### Exercise requirements
An exact reproduction of the entries is needed. Keep all pictures out of it.

### The data
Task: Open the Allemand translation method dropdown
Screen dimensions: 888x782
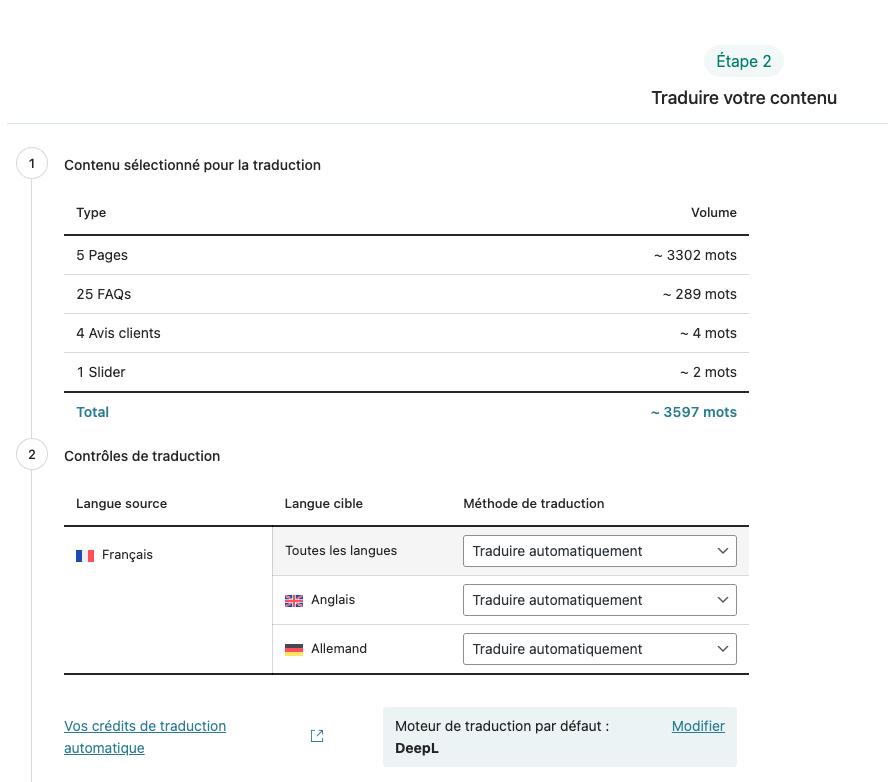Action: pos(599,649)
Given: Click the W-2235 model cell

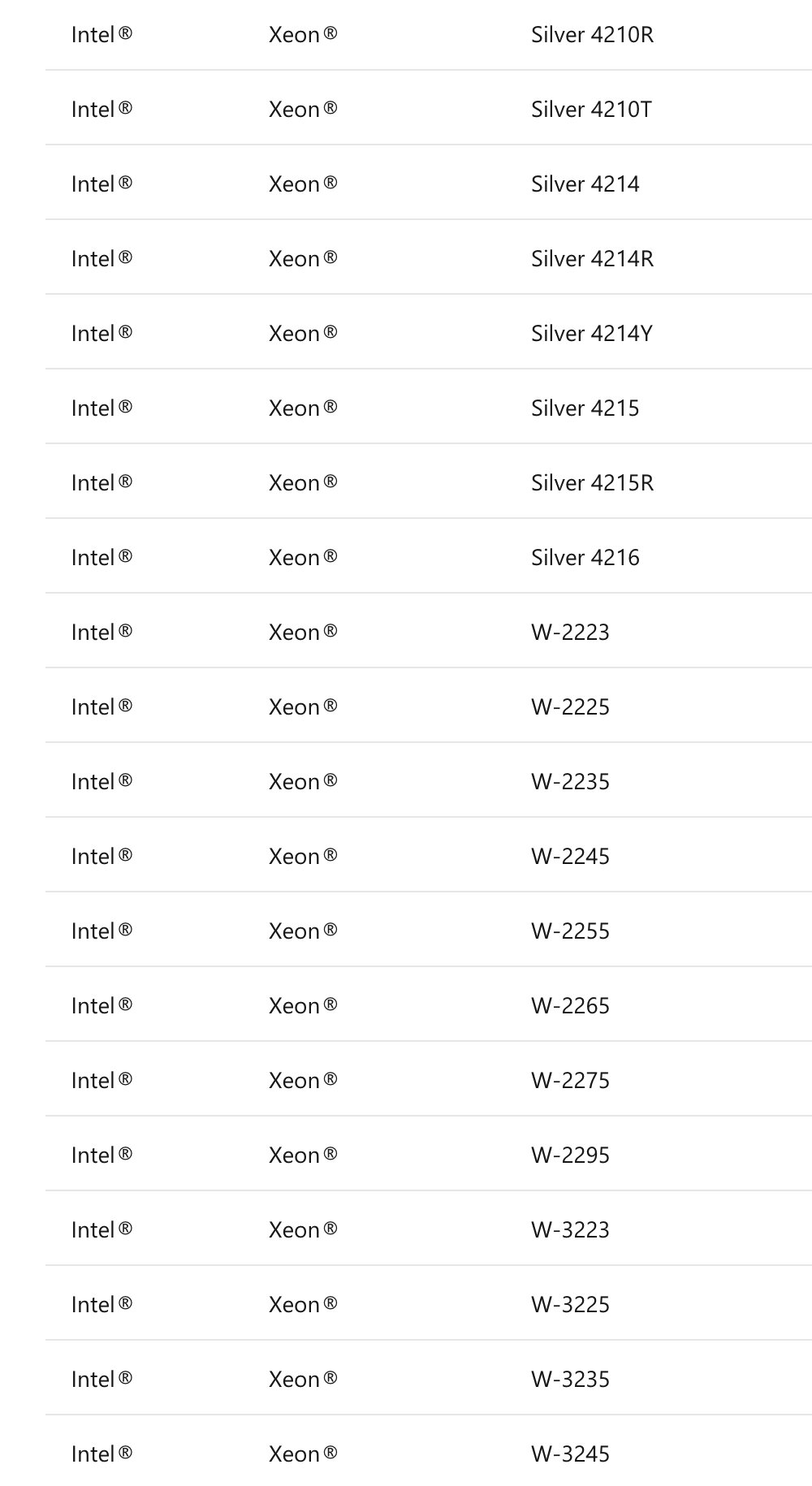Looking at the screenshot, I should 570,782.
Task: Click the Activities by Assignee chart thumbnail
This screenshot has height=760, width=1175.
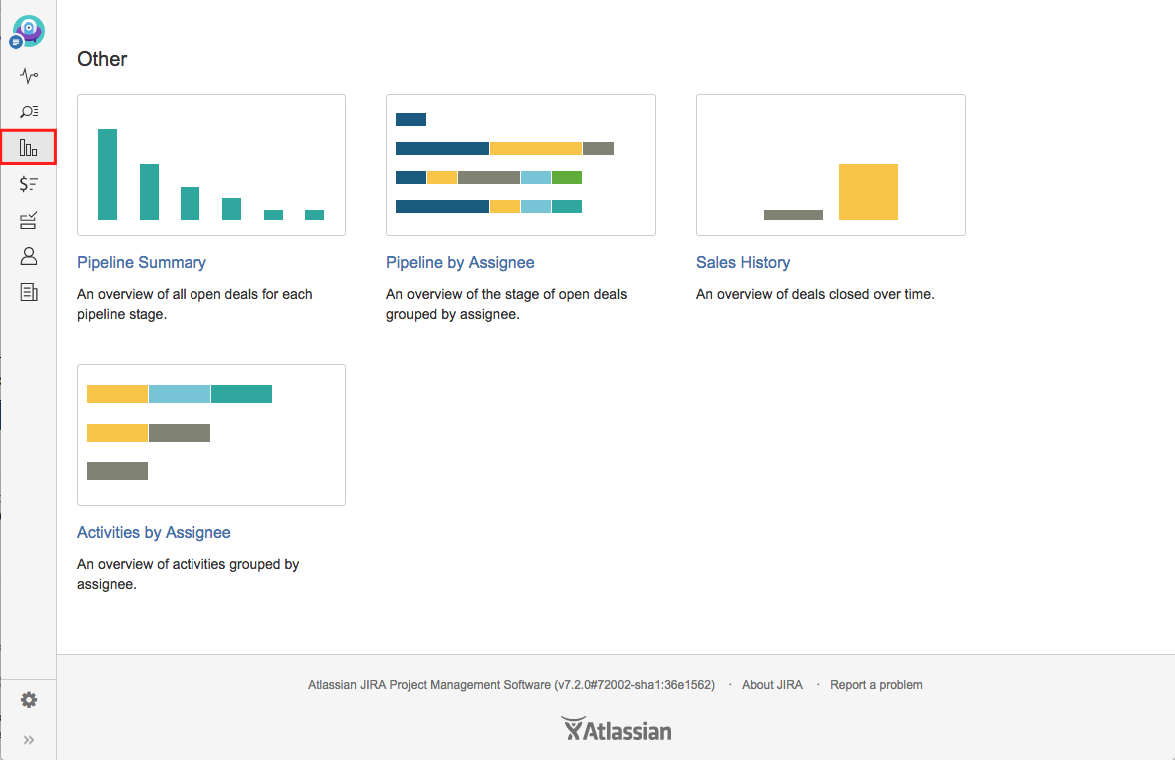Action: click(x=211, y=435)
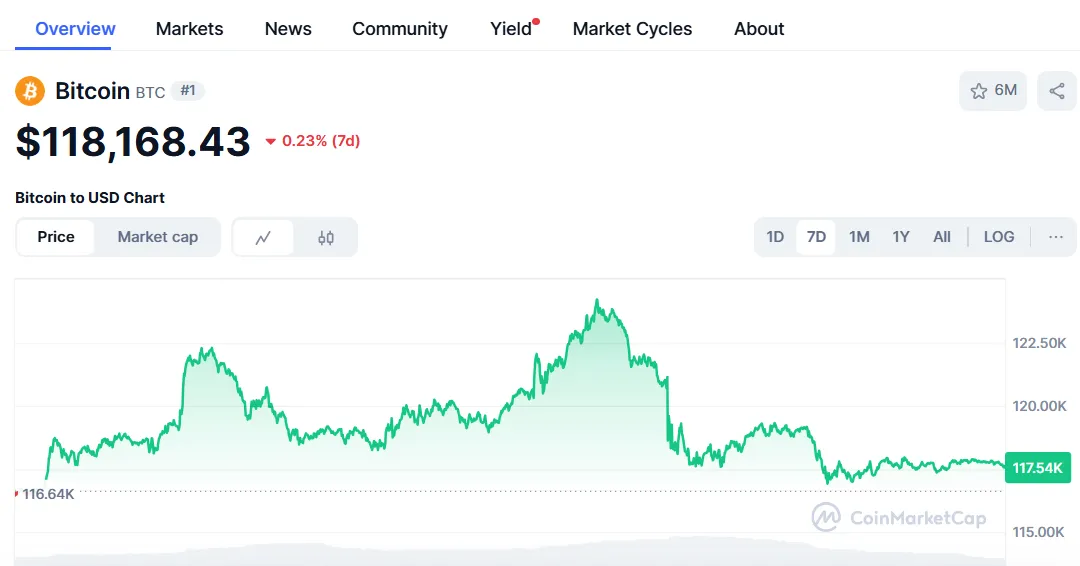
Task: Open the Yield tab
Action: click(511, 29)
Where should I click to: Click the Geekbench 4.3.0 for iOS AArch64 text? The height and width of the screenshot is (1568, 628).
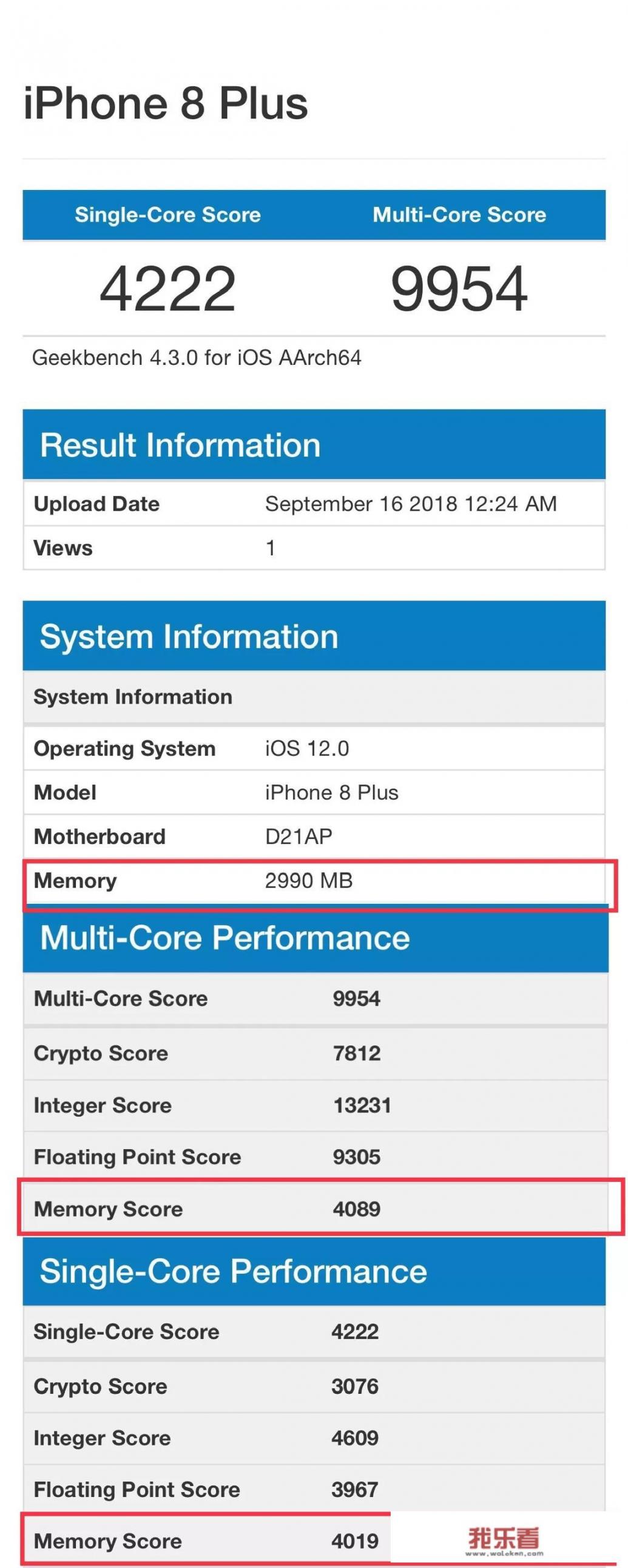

### Answer to this problem
Task: Open the Allemand translation method dropdown
Screen dimensions: 888x782
Action: pos(599,649)
Given: Click the W-2235 model cell

Looking at the screenshot, I should 570,782.
Task: Click the Activities by Assignee chart thumbnail
This screenshot has height=760, width=1175.
Action: click(x=211, y=435)
Task: Open the Yield tab
Action: click(511, 29)
Where should I click to: Click the Geekbench 4.3.0 for iOS AArch64 text? The height and width of the screenshot is (1568, 628).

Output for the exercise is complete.